Dataset entries
━━━━━━━━
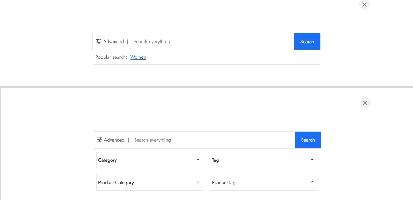Click the Popular search label text

coord(111,57)
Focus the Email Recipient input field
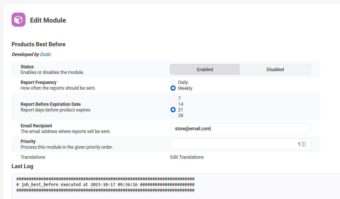 point(240,129)
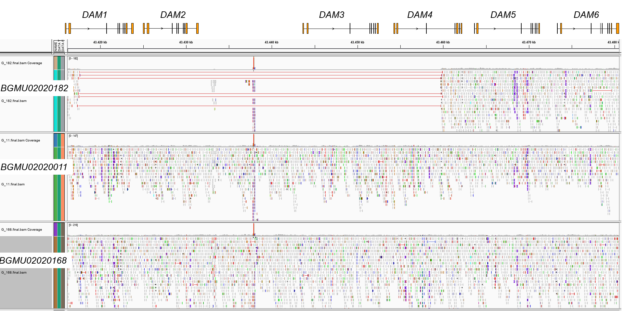Select the G_168.final.bam Coverage track name
This screenshot has width=623, height=312.
point(22,230)
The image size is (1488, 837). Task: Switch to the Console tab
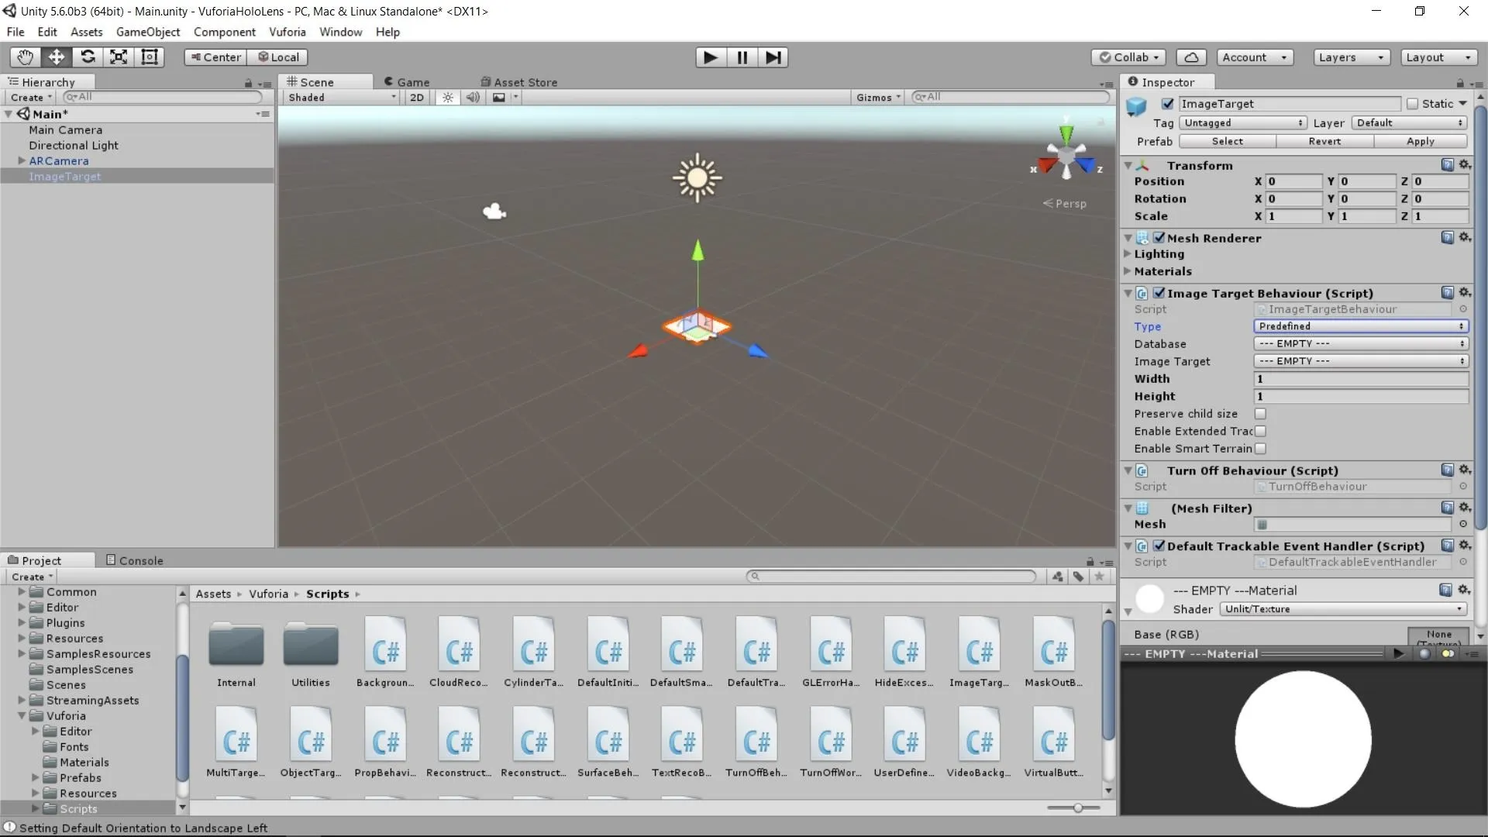134,560
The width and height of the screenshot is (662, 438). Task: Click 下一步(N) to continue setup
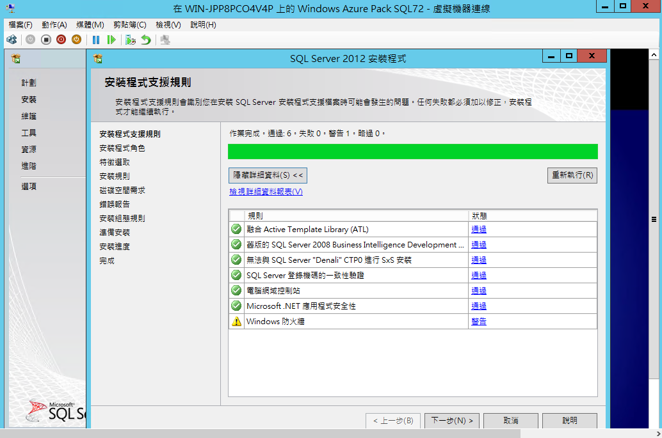pos(452,420)
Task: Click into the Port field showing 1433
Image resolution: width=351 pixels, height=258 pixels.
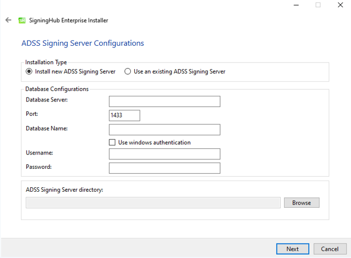Action: 124,115
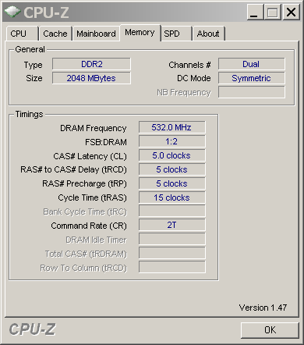
Task: Click the Channels # field showing Dual
Action: (x=252, y=64)
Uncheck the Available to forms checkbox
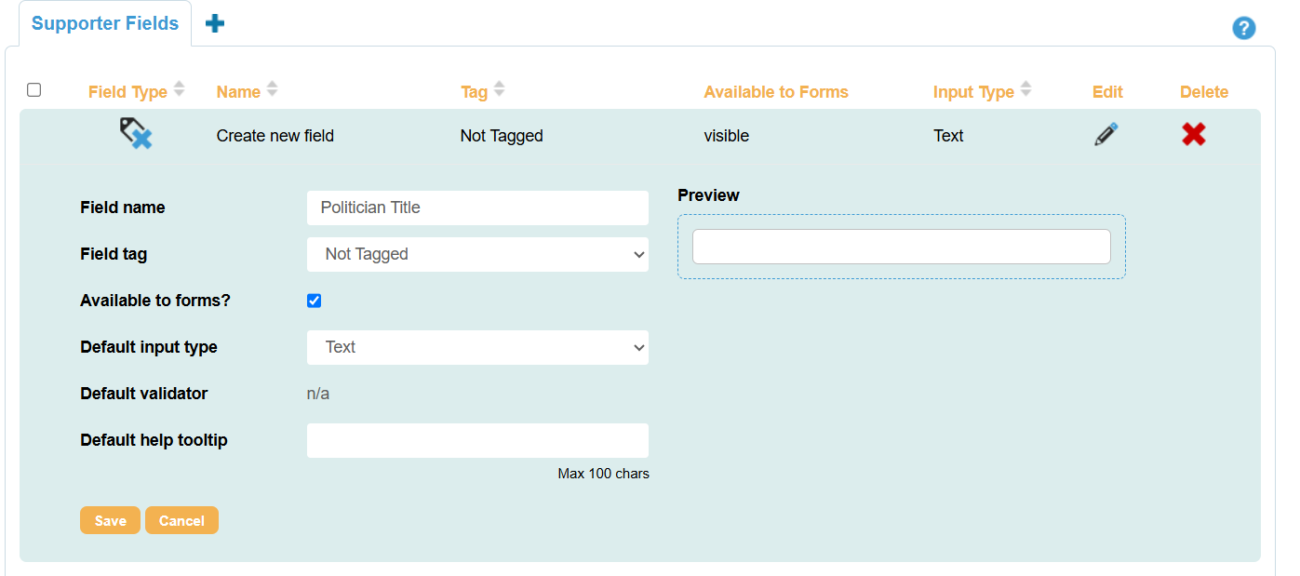 pyautogui.click(x=314, y=300)
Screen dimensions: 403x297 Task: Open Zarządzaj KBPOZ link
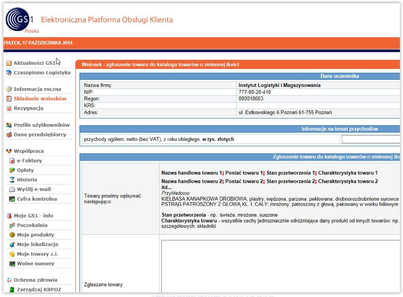39,289
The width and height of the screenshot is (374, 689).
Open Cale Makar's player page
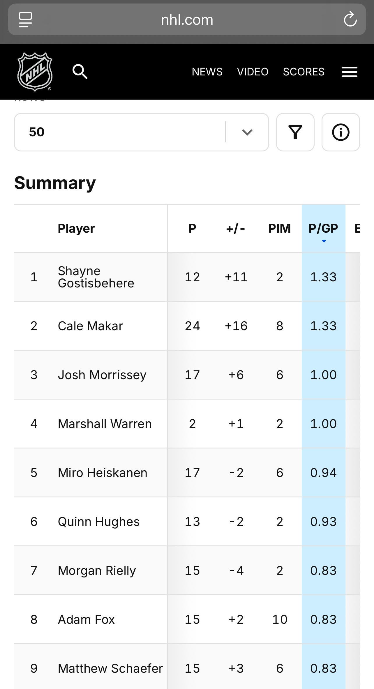click(x=90, y=326)
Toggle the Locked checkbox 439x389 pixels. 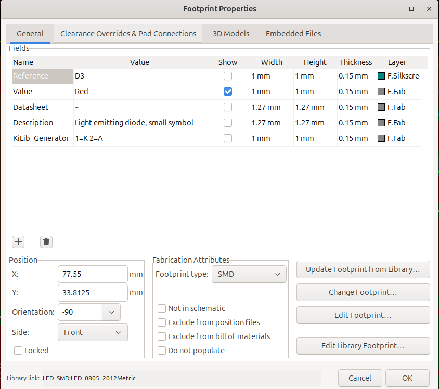18,351
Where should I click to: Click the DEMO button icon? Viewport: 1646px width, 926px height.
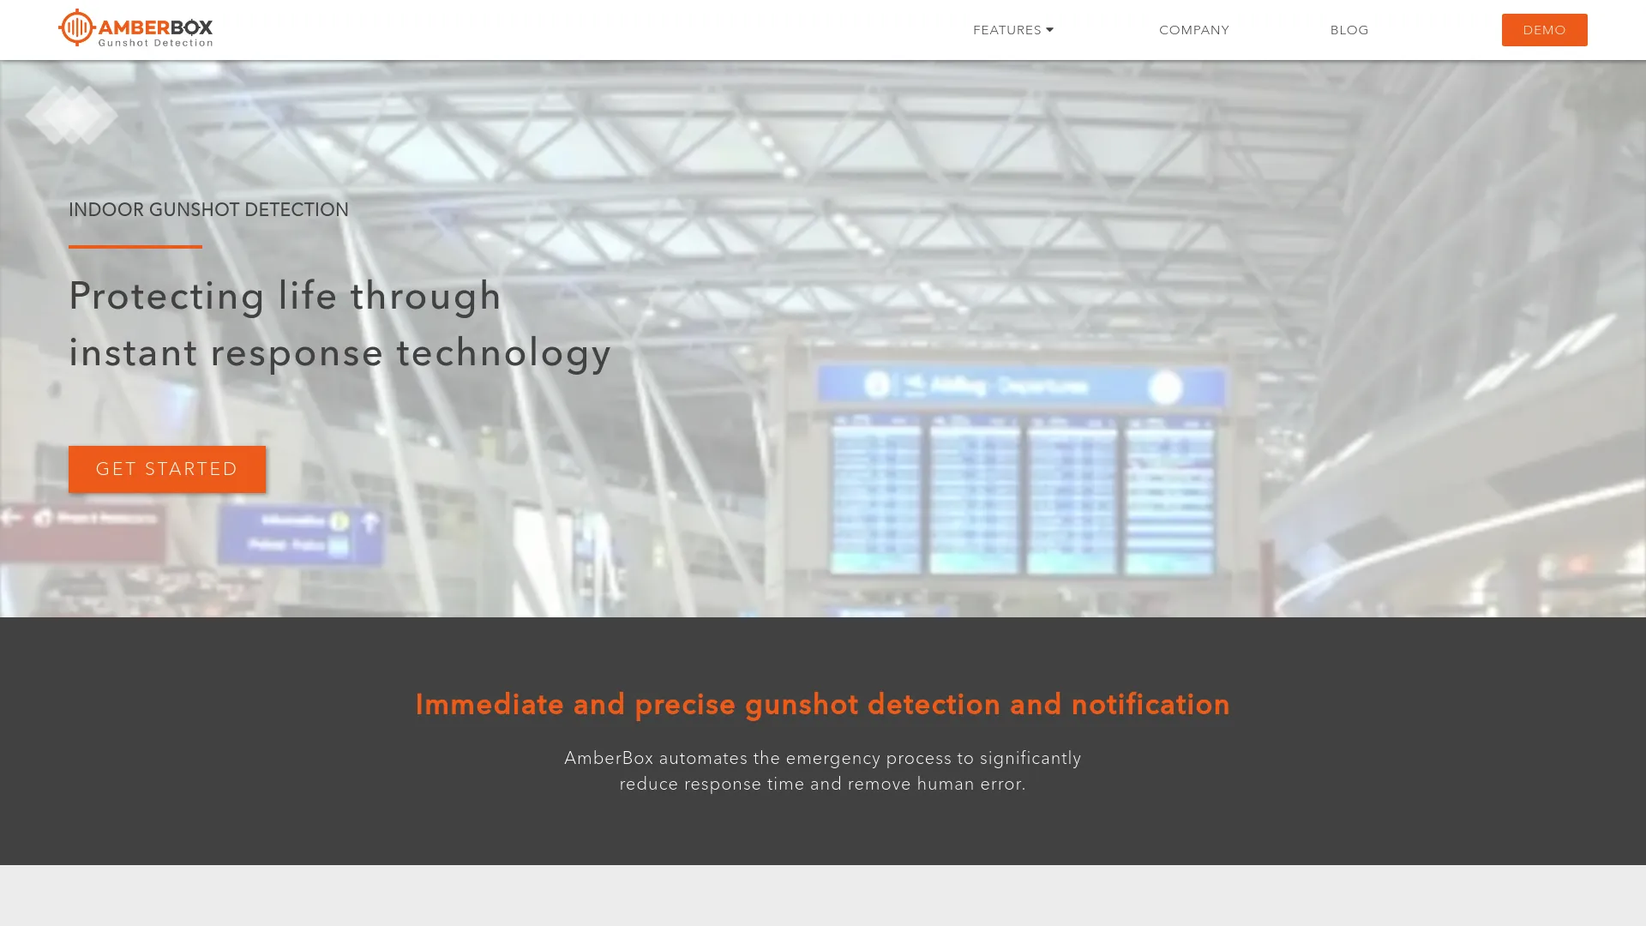(x=1543, y=29)
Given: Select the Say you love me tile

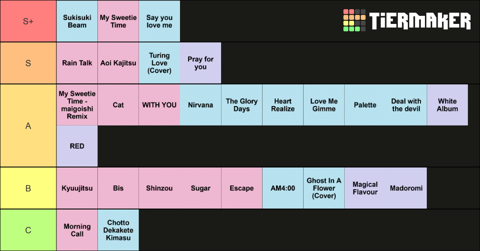Looking at the screenshot, I should click(x=160, y=21).
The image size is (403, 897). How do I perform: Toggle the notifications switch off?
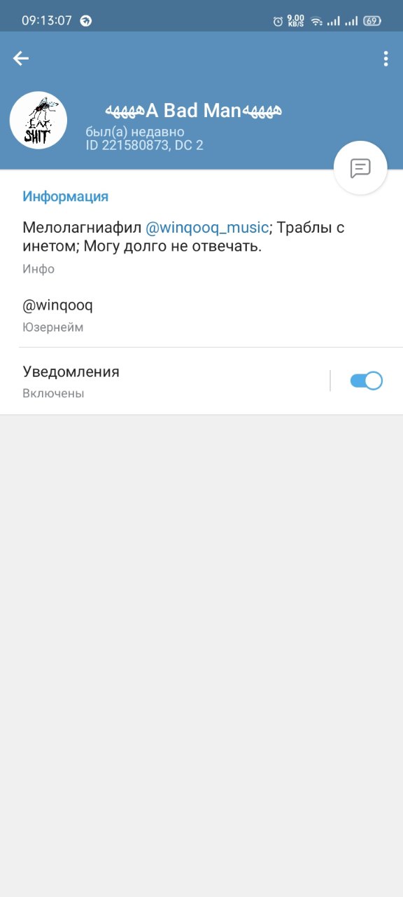click(x=366, y=381)
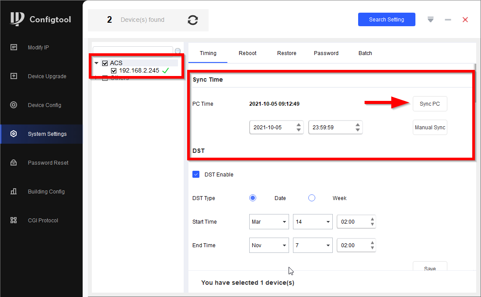Select the Building Config icon
The image size is (481, 297).
[x=14, y=191]
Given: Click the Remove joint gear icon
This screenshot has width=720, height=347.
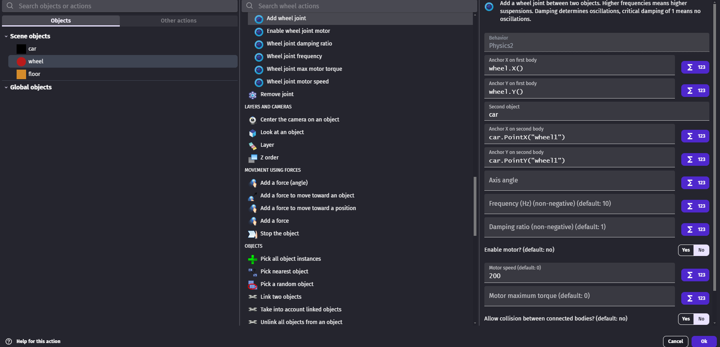Looking at the screenshot, I should coord(253,95).
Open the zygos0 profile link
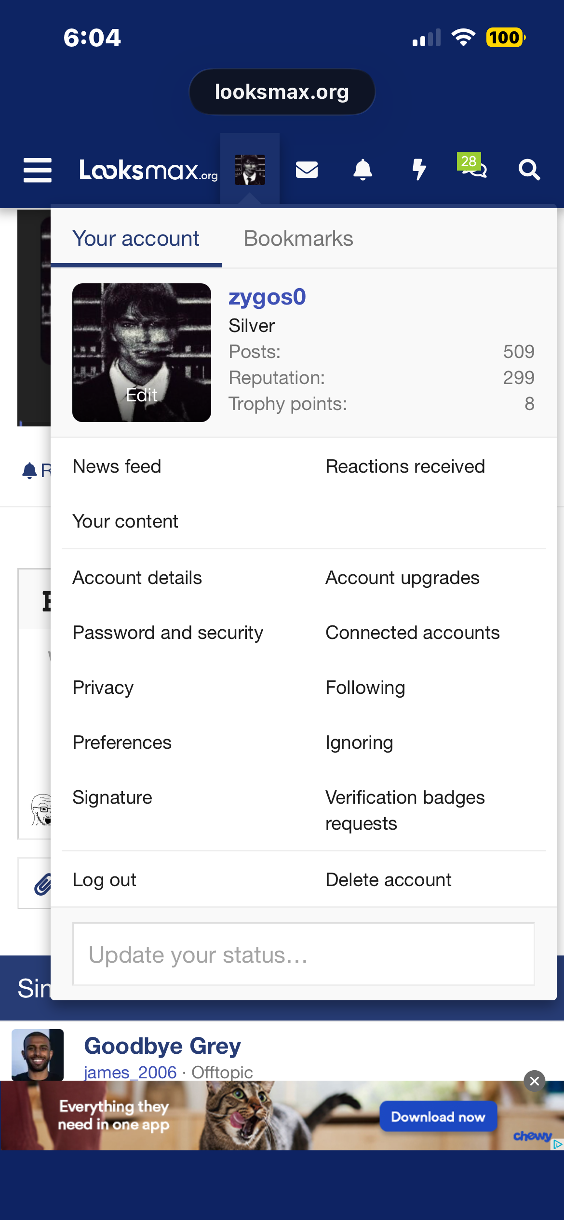This screenshot has height=1220, width=564. click(x=267, y=297)
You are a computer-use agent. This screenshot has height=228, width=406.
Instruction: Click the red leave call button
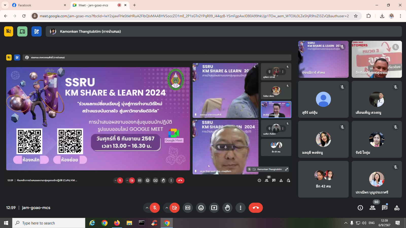[256, 208]
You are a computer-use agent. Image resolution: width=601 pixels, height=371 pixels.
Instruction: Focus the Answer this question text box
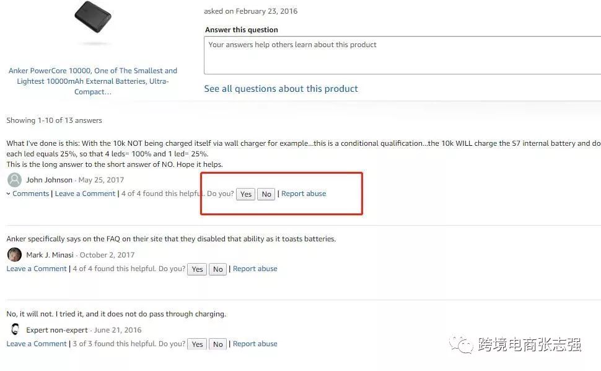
━━━━━━━━
Directions for this task:
Restate word for word the lines from the one holding "This screenshot has width=720, height=347." down through the last line of the records above, and do not include the pictures.

Result:
This screenshot has width=720, height=347.
Looking at the screenshot, I should coord(253,95).
Open the zygos0 profile link
This screenshot has height=1220, width=564. click(x=267, y=297)
You are a computer-use agent. This screenshot has height=228, width=406.
Instruction: Click the red leave call button
[256, 208]
You are a computer-use agent. Image resolution: width=601 pixels, height=371 pixels.
Instruction: Focus the Answer this question text box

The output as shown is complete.